The day I loaned my shoulders to a young lady with sickle cell anaemia to cry on was the day I realized I had become strong and was never going to break.
Someone once told me that he could not marry me since his mum did not approve of me because of my right hand…I guess they thought the injury was generational! Oh! And another stood frozen with mouth agape while I cleaned his house (all in the name of love) and said ‘what happened to your hand’…I was like seriously? After seeing each other for like 2 months?? That was the last I heard of him. He disappeared.
Whoever loves you, will love you for who you are. Love will find me when its time.
I do everything with no help most times but of course with God’s help.
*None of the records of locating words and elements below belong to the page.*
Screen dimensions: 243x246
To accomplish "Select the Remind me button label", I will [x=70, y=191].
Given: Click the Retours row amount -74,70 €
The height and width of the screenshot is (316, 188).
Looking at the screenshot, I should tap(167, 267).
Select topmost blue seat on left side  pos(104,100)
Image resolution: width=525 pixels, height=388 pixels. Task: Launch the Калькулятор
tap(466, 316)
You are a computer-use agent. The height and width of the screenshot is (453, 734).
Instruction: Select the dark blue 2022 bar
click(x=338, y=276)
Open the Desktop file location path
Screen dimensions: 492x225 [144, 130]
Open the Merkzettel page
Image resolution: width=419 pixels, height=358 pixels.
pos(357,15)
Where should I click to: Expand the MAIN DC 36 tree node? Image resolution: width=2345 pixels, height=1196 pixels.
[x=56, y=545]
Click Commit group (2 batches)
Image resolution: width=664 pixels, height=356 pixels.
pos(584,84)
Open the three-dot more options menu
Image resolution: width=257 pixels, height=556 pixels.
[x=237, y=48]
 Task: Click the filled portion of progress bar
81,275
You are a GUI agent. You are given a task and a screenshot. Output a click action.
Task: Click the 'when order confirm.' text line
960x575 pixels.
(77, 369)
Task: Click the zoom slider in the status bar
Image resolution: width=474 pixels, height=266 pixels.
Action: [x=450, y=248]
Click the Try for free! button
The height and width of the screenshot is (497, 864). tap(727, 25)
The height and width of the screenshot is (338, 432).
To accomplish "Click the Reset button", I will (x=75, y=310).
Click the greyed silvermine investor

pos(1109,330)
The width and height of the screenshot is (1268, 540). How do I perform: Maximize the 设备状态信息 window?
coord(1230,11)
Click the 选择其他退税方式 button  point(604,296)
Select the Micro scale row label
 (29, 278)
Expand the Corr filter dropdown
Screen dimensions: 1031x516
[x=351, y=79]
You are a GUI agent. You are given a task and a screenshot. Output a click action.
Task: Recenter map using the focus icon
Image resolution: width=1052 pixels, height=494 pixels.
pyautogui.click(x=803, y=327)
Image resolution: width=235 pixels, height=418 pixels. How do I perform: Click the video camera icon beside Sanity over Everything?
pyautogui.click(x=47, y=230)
Today, I am a practicing Pharmacist in Nigeria and I am joyful whenever I look back and see how far I have come. People still behave funny but I am strong and I don’t care about their thoughts or feelings. I jog every weekend and do not care about the number of eyes that stare. I am used to it…I smile and I move on without looking back.
Maybe someday, I would dish out every challenging phase of my life and how I overcame them…bits by bits.
Someone once said “If you have to fly, fly. If you have to run, run. If you have to walk, walk. If you have to crawl, crawl but just don’t stop moving”.